Despite the job market upheaval and intense competition for talent, there is a mismatch between the value that human resources executives and job prospects put on employee benefits, according to a new survey.

One in five workers surveyed said that health care and health insurance are a major factor when deciding to accept a job, compared with only 13% of human resources executives, according to the “2022 Health at Work” survey by Quest Diagnostics.

And when asked to cite the top two factors for attracting and retaining workers, 50% of employees cited comprehensive health insurance, making it the highest-rated factor. That’s compared with only 37% of HR executives.

While making more money was still the top reason for looking for new work, the results illustrate the importance of health benefits and that employers are not as tuned into their employees’ needs as they think they are.

But the one issue hanging over all employee benefits, particularly health insurance, is the costs. Employees are now expecting employers to do more to control these costs, particularly as premiums are expected to increase as more people are dealing with chronic conditions and delayed treatment due to the COVID-19 pandemic. That should be a wake-up call for employers.

Here are some of the approaches that employers are taking:

Pay a fixed amount to an employee’s total premium — In this scenario you agree to pay a set amount towards the premium regardless of which plan your worker chooses.

This helps you better predict what your company’s outlays will be for group health insurance since every employee will receive the same amount against their premium. Some employers instead of choosing a flat rate, will pay a specific percentage of any plans they offer.

Offer narrow network health plans — Employees who sign up for these plans can only receive care and services from providers in the plan’s network. If they go out of network, it will likely not be covered and the employee has to pay for the costs out of pocket.

And because the network is narrow, meaning the insurer doesn’t contract with a number of different providers, premiums are usually lower, but still offer quality care.

Offer wellness programs — If implemented properly, these programs can help your workers improve their overall health through lifestyle change. There are a number of wellness programs with a focus on a variety of areas, such as smoking cessation, weight loss, exercise programs and activities, and health screenings.

These are all programs aimed at preventing disease and poor health, reducing the need for expensive medical care later.

Offer a telemedicine option — Virtual care services have exploded during the last two years and more plans are covering these services.

Offering telemedicine as part of your benefits package can lead to substantial cost savings as it allows your employees to access health care professionals when they need them, 24/7. This can reduce the chances of trips to urgent care facilities and emergency rooms, which are both costly.

Offer HDHPs — High-deductible health plans tend to be less expensive than other plans because they shift more of the cost to the employee, who pays out of pocket in exchange for lower premiums.

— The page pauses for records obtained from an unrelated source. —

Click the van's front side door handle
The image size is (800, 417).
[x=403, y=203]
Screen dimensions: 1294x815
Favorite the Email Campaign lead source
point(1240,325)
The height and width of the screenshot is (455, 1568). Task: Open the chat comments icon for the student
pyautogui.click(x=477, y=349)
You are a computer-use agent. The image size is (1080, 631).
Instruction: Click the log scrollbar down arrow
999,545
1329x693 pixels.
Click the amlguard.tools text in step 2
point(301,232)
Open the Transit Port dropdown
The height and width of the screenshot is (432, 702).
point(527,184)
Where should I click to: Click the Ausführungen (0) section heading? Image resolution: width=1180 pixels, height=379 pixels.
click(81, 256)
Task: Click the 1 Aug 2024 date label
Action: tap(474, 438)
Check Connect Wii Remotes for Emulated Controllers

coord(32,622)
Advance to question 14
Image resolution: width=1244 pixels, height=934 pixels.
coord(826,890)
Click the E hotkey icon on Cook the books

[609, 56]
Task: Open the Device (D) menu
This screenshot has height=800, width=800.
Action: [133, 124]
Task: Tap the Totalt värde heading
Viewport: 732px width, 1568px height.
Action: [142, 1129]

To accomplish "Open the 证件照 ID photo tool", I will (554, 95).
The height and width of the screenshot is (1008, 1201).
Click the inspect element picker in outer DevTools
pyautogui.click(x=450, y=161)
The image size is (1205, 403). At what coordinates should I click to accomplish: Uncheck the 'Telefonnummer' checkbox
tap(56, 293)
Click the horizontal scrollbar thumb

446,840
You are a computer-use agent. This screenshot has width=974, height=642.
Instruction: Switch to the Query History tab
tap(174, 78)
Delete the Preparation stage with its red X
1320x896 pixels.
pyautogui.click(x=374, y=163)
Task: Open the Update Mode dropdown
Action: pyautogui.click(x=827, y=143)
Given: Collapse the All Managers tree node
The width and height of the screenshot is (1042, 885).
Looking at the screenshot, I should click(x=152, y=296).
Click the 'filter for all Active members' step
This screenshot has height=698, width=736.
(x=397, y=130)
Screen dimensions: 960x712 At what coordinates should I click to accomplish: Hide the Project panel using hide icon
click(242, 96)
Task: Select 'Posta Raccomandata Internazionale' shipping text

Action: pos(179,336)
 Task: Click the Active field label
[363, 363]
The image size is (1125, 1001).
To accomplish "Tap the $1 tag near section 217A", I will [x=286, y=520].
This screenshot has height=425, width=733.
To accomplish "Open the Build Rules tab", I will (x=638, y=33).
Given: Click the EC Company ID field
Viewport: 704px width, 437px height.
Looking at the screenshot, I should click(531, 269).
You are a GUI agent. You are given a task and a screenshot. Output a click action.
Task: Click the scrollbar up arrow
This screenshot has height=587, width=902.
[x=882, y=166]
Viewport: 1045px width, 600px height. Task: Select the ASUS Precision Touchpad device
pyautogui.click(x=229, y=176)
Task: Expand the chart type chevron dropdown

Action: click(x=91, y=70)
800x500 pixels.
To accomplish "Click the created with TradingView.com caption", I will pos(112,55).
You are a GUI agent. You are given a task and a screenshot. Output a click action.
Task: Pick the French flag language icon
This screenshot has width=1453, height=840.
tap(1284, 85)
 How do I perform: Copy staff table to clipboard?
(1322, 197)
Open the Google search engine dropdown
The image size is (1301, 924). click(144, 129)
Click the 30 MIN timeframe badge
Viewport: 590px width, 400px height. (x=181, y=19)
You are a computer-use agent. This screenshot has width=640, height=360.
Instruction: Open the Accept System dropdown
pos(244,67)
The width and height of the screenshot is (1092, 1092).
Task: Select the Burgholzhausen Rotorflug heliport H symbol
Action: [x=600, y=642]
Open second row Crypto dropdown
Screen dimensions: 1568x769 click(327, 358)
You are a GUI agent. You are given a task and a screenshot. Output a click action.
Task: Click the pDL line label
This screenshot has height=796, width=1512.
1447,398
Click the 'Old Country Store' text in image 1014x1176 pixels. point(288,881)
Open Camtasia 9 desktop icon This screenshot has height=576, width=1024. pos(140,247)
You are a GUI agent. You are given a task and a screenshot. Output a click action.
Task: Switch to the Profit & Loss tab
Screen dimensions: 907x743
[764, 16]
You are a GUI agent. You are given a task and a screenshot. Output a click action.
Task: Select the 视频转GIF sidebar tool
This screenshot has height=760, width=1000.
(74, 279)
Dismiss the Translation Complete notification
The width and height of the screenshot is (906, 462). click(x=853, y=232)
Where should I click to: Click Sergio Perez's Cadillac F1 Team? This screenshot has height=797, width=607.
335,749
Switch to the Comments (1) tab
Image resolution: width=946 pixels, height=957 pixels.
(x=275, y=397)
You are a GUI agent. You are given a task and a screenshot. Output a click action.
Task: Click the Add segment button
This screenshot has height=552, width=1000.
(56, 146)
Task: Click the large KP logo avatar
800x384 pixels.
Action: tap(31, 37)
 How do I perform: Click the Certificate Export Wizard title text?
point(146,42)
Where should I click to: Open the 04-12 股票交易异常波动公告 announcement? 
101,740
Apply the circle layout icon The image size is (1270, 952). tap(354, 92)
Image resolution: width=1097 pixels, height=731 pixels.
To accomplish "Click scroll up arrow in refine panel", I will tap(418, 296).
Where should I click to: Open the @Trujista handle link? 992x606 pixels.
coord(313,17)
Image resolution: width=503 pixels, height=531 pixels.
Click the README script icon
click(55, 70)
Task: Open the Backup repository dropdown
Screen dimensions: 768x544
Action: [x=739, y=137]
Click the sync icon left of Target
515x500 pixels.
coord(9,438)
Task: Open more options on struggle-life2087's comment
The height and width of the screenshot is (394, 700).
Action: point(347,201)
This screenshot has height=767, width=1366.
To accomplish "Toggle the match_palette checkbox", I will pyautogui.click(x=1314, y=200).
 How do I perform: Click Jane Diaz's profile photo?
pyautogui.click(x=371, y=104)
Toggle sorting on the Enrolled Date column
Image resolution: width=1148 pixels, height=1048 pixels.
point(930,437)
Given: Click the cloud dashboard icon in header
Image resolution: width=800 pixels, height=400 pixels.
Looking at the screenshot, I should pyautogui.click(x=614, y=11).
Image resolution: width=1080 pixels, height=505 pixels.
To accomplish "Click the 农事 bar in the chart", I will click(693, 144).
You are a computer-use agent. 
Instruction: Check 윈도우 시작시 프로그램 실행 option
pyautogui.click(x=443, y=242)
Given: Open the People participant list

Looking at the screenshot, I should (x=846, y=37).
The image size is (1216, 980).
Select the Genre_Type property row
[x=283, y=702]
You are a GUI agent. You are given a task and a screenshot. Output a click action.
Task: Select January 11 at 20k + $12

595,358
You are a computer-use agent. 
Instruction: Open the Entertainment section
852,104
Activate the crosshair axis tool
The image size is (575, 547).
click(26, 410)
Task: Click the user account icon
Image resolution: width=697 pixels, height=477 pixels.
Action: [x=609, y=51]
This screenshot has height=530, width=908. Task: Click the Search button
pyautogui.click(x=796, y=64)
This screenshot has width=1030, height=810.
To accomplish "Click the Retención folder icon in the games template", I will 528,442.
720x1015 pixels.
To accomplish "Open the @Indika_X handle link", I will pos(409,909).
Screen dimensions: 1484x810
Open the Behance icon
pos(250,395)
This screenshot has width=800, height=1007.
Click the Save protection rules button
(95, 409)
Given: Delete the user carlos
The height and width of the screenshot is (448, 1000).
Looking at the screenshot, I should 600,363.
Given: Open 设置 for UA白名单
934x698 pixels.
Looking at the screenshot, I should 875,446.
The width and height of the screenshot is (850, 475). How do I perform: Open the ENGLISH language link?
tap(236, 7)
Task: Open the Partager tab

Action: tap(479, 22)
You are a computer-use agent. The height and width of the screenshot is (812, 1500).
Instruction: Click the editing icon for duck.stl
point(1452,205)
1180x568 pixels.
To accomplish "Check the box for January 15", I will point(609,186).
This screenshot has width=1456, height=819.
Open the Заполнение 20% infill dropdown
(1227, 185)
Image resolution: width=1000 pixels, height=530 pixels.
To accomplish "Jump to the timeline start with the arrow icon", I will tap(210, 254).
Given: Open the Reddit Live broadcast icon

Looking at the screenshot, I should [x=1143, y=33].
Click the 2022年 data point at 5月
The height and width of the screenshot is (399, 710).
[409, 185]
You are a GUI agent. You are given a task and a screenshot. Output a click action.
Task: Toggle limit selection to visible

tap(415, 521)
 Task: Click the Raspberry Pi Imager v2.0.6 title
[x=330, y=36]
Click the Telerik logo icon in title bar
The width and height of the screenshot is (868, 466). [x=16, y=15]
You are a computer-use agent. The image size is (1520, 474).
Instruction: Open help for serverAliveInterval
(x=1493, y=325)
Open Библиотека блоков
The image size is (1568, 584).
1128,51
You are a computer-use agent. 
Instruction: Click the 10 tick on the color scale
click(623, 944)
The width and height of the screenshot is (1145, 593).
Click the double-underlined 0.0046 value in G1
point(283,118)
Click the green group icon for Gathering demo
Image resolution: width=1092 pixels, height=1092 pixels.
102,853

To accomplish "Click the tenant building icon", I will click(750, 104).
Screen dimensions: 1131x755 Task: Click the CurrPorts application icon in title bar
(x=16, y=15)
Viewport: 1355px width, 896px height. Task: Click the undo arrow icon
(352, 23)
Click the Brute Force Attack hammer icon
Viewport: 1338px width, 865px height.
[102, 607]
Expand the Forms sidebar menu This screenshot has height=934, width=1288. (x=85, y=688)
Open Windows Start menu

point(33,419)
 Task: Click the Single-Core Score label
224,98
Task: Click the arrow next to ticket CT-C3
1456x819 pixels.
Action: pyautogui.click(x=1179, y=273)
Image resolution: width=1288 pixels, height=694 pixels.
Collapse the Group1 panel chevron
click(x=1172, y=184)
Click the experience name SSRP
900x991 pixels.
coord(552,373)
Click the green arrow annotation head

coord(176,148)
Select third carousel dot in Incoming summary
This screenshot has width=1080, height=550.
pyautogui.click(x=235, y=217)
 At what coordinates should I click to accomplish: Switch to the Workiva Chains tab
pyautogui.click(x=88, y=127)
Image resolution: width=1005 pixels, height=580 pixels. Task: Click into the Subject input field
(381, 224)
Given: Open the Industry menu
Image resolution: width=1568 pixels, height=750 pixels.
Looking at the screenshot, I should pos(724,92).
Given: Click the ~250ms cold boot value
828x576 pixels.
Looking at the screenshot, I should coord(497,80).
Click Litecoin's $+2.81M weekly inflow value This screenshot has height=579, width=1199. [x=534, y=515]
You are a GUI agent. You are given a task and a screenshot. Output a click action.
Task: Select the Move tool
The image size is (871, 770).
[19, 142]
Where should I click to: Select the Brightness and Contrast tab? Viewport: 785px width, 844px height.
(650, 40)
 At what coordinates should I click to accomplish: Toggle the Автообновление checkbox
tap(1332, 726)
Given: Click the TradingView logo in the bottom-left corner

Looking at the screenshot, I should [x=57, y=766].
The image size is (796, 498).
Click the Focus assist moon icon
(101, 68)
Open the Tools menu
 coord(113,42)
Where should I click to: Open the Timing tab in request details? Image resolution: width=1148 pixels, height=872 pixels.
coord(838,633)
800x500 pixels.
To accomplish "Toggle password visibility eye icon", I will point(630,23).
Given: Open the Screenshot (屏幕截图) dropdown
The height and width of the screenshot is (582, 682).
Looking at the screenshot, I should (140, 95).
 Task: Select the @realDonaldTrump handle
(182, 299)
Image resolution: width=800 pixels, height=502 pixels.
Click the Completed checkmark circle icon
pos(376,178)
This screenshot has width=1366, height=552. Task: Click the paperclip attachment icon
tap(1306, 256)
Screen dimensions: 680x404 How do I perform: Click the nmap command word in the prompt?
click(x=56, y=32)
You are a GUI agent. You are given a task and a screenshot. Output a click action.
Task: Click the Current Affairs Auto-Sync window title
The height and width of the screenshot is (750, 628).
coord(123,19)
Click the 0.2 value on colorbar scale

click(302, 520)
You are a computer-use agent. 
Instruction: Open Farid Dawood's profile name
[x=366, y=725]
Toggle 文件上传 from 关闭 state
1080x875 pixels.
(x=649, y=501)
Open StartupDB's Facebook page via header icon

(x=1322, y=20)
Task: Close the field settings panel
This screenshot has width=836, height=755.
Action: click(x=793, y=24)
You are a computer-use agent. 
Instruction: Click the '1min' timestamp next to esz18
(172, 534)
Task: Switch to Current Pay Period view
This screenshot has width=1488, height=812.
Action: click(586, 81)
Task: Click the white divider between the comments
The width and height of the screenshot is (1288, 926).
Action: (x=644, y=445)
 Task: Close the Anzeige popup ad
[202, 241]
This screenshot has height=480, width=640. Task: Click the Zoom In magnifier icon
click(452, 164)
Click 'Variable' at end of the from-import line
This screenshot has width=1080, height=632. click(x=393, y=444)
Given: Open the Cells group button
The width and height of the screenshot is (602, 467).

Typically, employers will arrange for workers to contribute a portion of their pay, pre-tax, into a health savings account, which they can later use to pay for health services and medicine. The idea is that your employees will use the money they save on premiums and deposit it into the HSAs, which have a number of benefits:

  • Funds going into the accounts are not taxed,
  • Withdrawals are not taxed,
  • HSAs have an investment feature that lets account holders invest their funds, much like a 401(k) plan, and
  • Employees can keep the accounts, and even move them between employers.